---------- GIVEN TEXT ----------

- Born: December 31, 1967 (age 58) Hiroshima, Japan
- Occupation: Screenwriter

= Reiko Yoshida =

Japanese screenwriter (born 1967)

Reiko Yoshida (吉田 玲子, Yoshida Reiko) is a Japanese screenwriter. She has written and supervised numerous screenplays for anime series, live-action dramas and films. Her major works include Kaleido Star, Aria, Maria-sama ga Miteru, D.Gray-man, K-On!, Bakuman, and Girls und Panzer. In more recent works, she has supervised the screenplays for Majestic Prince, Non Non Biyori, A Town Where You Live, Tamako Market, Yowamushi Pedal, and Castle Town Dandelion. In films, she wrote the screenplay for The Cat Returns, the original films that would make up Digimon: The Movie, Kyoto Animation's hit anime film A Silent Voice, and the film adaptations of Osamu Tezuka's Buddha, the second film of which was given a stamp of approval by the Dalai Lama. She wrote the story for the manga series Tokyo Mew Mew along with illustrator Mia Ikumi. Among her works, she was recognized for Best Screenplay/Original Work for Girls und Panzer at the Tokyo Anime Award Festival in 2014, and she won another Best Screenplay/Original Work award in 2017. In 2018, she wrote the screenplay for Violet Evergarden which aired on TV in Japan and is licensed by Netflix. Her latest project is the animated series The Heike Story, produced with animation studio Science Saru. She has been announced to be writer for a Pokemon mini-anime.

----------

**YOUR OBJECTIVE:** List every title that the text on Reiko Yoshida names as one of her major works.

---------- PROVIDED INFORMATION ----------

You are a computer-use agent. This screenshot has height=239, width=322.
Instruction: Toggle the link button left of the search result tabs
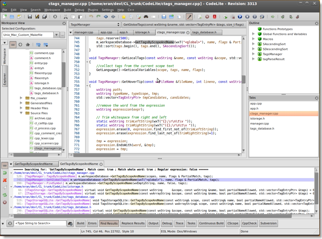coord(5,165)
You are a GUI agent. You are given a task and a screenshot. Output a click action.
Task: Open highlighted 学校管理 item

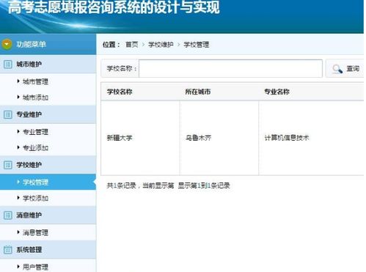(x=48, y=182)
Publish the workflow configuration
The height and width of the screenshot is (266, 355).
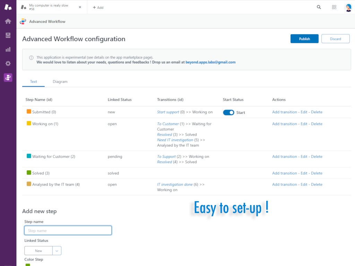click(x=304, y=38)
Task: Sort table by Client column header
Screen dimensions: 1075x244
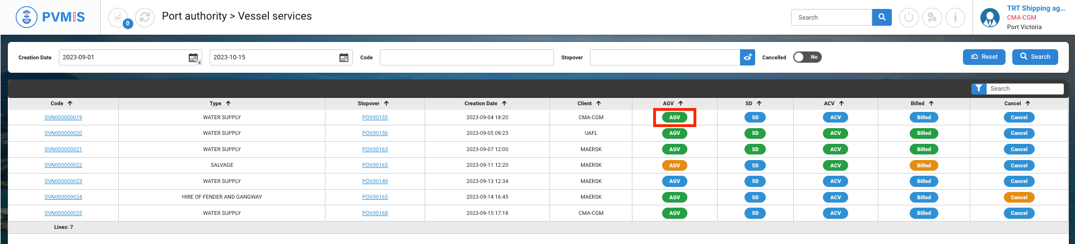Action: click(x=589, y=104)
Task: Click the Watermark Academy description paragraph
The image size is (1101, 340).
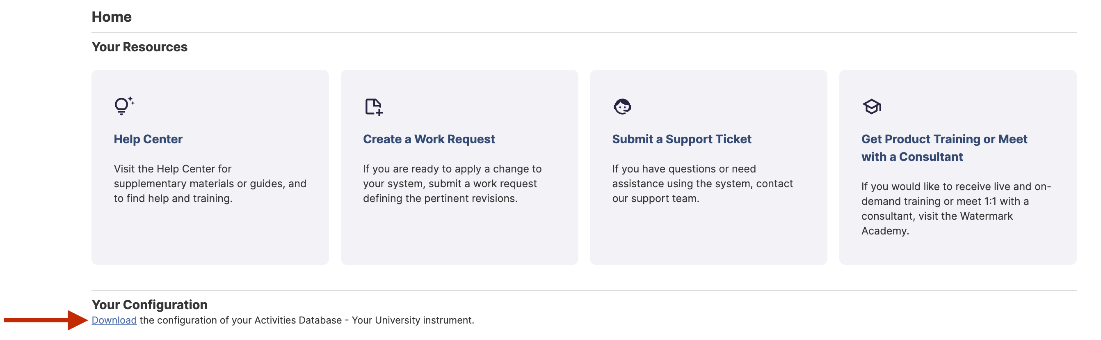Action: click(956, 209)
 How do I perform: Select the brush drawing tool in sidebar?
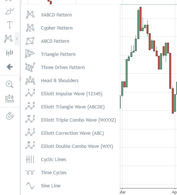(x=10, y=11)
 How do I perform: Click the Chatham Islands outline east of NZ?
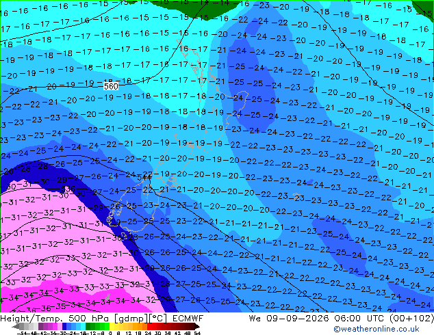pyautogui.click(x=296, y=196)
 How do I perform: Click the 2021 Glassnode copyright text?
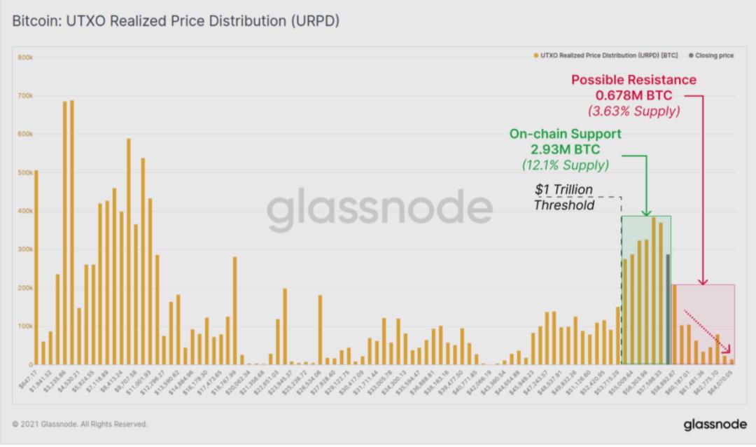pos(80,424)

----------

**CORRECT OUTPUT:**
Kaleido Star
Aria
Maria-sama ga Miteru
D.Gray-man
K-On!
Bakuman
Girls und Panzer